Sì, i giapponesi sono disciplinati, credono in chi insegna e fanno esattamente quello che viene detto loro. Altre popolazioni di fronte a una richiesta si fanno mille domande: perché devo fare questo? Non c’è un modo migliore per farlo? Se provo a farlo così, cosa succede? Il giapponese no, per prima cosa prova a fare quello che gli si chiede e se non giunge al risultato ci riprova: non è suo abito mentale cercare responsabilità esterne ai suoi fallimenti.

E poi i giapponesi hanno una notevole capacità di rivolgere l’attenzione al loro interno. Cerchiamo di spiegarci: un italiano che deve valutare un parametro, si chiede per prima cosa qual è la risposta giusta, quindi l’attenzione è rivolta verso l’esterno, mentre un giapponese si chiede cosa sente e con quale intensità, portando quindi immediatamente la sua attenzione verso l’interno e riducendo di conseguenza il nefasto effetto distorsivo della razionalizzazione sulla risposta.

Ultima cosa, ma non di minore importanza, è il congenito orientamento all’obiettivo dei giapponesi, inteso anche in senso sociale. Il più ridotto individualismo di questa popolazione rispetto ad altre porta più facilmente alla formazione del gruppo nel senso intellettuale del termine.

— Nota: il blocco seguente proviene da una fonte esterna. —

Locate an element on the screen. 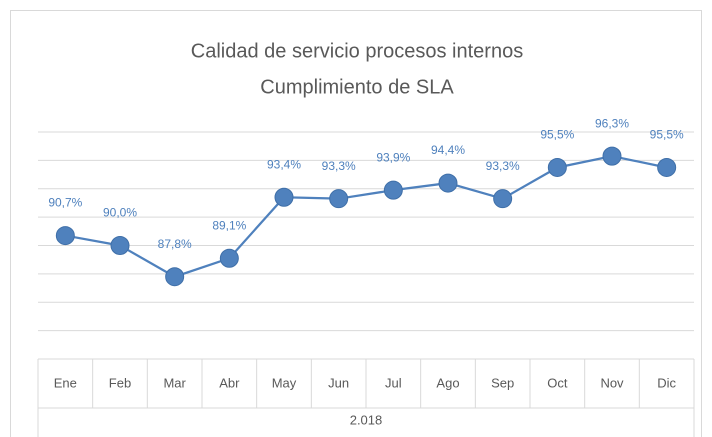 This screenshot has height=437, width=712. data-label: 93,9% is located at coordinates (393, 157).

Esempio di taratura con scheda Big Sensory Test Avanzato su un campione di Espresso Italiano di un gruppo di giudici giapponesi che non ha mai lavorato insieme: si noti la collimazione. Su alcuni parametri è davvero eccellente, su altri è sicuramente superiore alla media.


Nel vino c’è ancora troppa poca analisi sensoriale

Sono stato relatore recentemente al convegno del Groupe International d’Experts en Systemes vitivinicoles pour la CoOpération (Giesco). Nell’occasione ho presentato una ricerca del Centro Studi Assaggiatori sugli Syrah italiani.

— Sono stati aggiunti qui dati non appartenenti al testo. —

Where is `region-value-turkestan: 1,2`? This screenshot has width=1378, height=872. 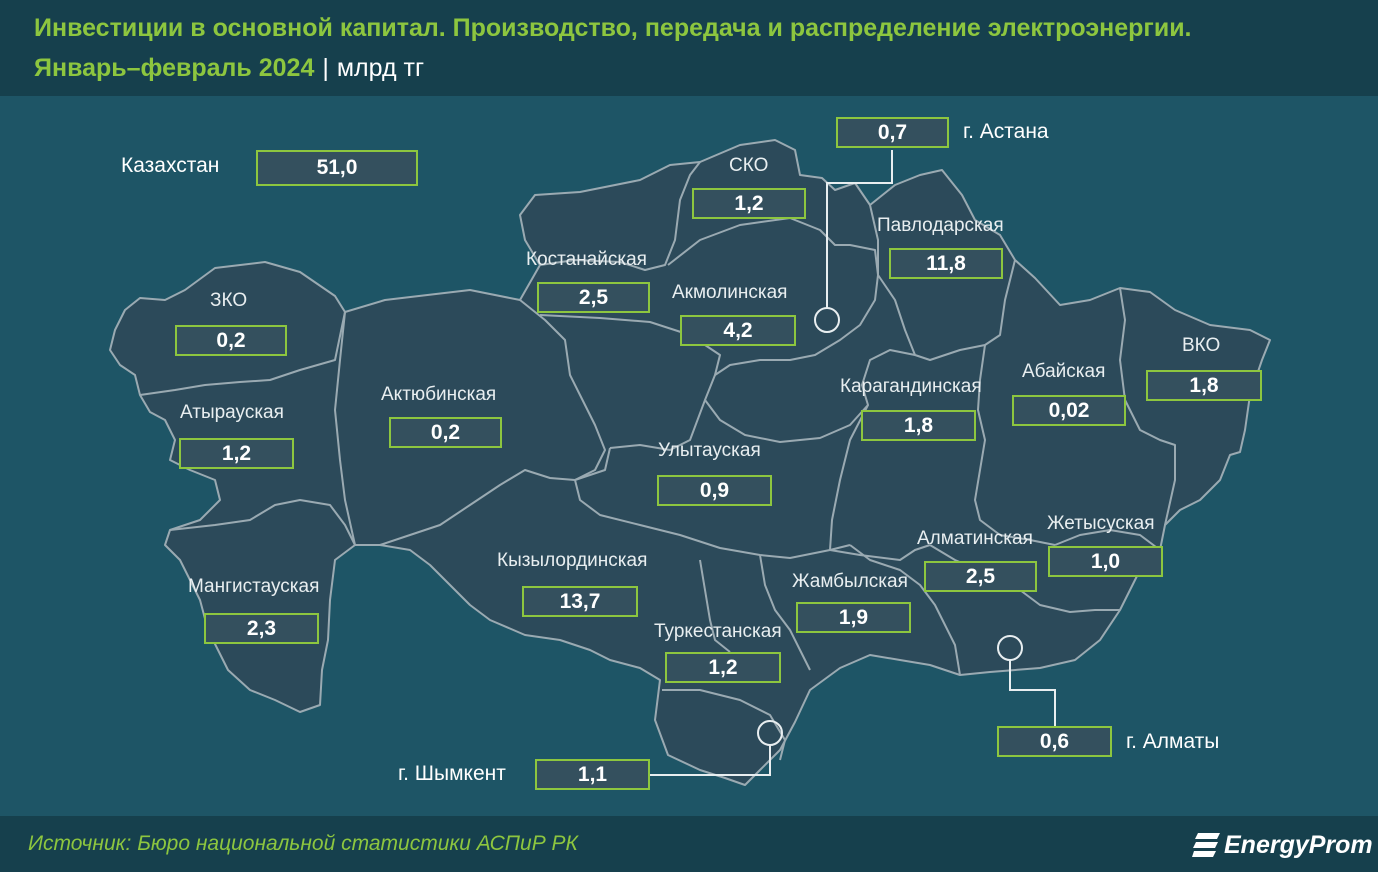 region-value-turkestan: 1,2 is located at coordinates (723, 668).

Voglio però riportare uno spunto di riflessione del prof. Fregoni, presidente dell’International Academy of Sensory Analysis. Il prof. Fregoni ha preso la parola ponendo l’attenzione sul fatto che l’analisi sensoriale è ancora troppo poco utilizzata come metodo di valutazione nell’enologia. Infatti ha constatato come i risultati ottenuti nella maggior parte dei lavori presentati al convegno stesso, si sono basati esclusivamente sulle valutazioni finali ricavate dall’analisi chimico-fisica dei prodotti.

Il prof. Fregoni ha sottolineato, invece, che sono le caratteristiche del prodotto a interagire con i sensi del consumatore: è dunque necessario utilizzare maggiormente l’analisi sensoriale come metodo di verifica e valutazione dei risultati ottenuti, mentre l’analisi chimico-fisica può essere aggiuntiva a quella sensoriale, ma non può sostituirla.

Un’osservazione interessante che certamente pone l’accento sulla molteplicità di strumenti a disposizione dei professionisti del vino e sulla necessità della loro padronanza da parte di quest’ultimi.

E’ la coerenza che fa di un descrittore un generatore edonico?

Provate un attimo a pensare al caso in cui vi comprate un dessert alla vaniglia e alla prima cucchiaiata spicca l’acido, pur in un contesto di setosità tattile dovuta alla presenza di grassi e a un dolce decisamente evidente. Istintivamente vi fate l’idea di un prodotto non buono.

Al contrario: vi comprate una di quelle creme di yogurt alla vaniglia arricchite con zucchero, zucchero d’uva, crema di latte e sciroppo di glucosio-fruttosio. Anche in questo caso spicca l’acido, ma lo trovate molto buono.

Perché? Nel caso in questione la parola “yogurt” vi genera l’attesa di un prodotto acido e siete ben felici di trovarvi in presenza di un dolce accentuato e di una buona morbidezza. Fino a questo momento avete mangiato yogurt solo attratti dal nutrirvi in modo dietetico e salutare, con un prodotto del genere (anche se lo yogurt è solo uno degli ingredienti) potete anche concedervi un pizzico di infantile piacere.

Molte volte quando si formula un prodotto non si tiene conto dell’attesa di coerenza che esercita la presentazione sul suo fruitore. In realtà questa gioca un ruolo fondamentale nel decretare il successo sensoriale. Se un carattere è fuori dal nostro schema, immediatamente siamo assaliti dal sospetto e quindi valutiamo meno bene il prodotto in questione.

In poche parole: se vi passa vicino una bella ragazza con un profumo eccellente la sinestesia che si genera potrebbe farvela apprezzare molto di più, ma se passa un elefante con lo stesso profumo dubitiamo fortemente che possiate trovarlo più attraente.